* **Activity**: From the first line to the last, repeat the data exactly and drop the pictures.

* **Provided information**:
++++

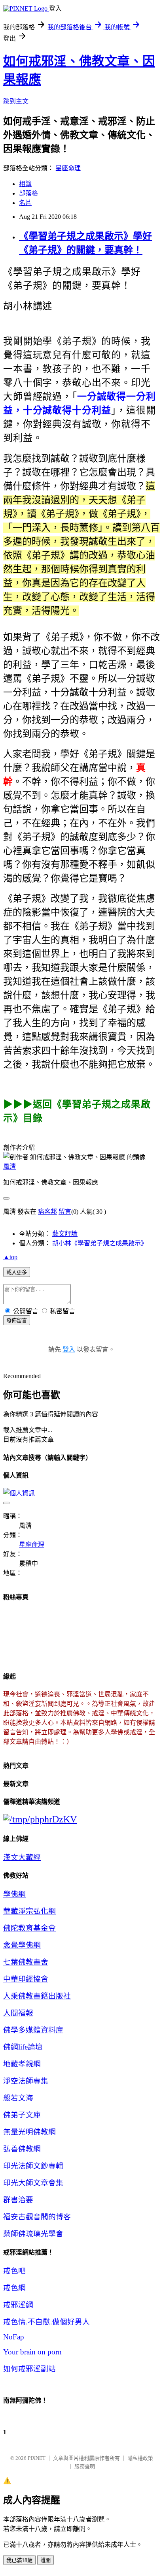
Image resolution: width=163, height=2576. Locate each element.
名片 (25, 202)
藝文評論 (65, 1233)
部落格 (28, 193)
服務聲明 (84, 2466)
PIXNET (36, 2458)
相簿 (25, 184)
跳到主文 (15, 101)
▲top (10, 1257)
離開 (45, 2560)
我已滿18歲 (19, 2560)
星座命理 (68, 168)
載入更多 (16, 1272)
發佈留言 (16, 1321)
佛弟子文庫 (22, 2115)
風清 (9, 1166)
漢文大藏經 (22, 1857)
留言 (65, 1211)
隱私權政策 (140, 2458)
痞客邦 (47, 1211)
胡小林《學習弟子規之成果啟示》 (99, 1243)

++++

* **Your response**:
Image resolution: width=163, height=2576. Locate each element.
名片 (25, 202)
藝文評論 (65, 1233)
部落格 (28, 193)
服務聲明 (84, 2466)
PIXNET (36, 2458)
相簿 (25, 184)
跳到主文 (15, 101)
▲top (10, 1257)
離開 (45, 2560)
我已滿18歲 (19, 2560)
星座命理 (68, 168)
載入更多 (16, 1272)
發佈留言 (16, 1321)
佛弟子文庫 (22, 2115)
風清 (9, 1166)
漢文大藏經 (22, 1857)
留言 (65, 1211)
隱私權政策 (140, 2458)
痞客邦 (47, 1211)
胡小林《學習弟子規之成果啟示》 (99, 1243)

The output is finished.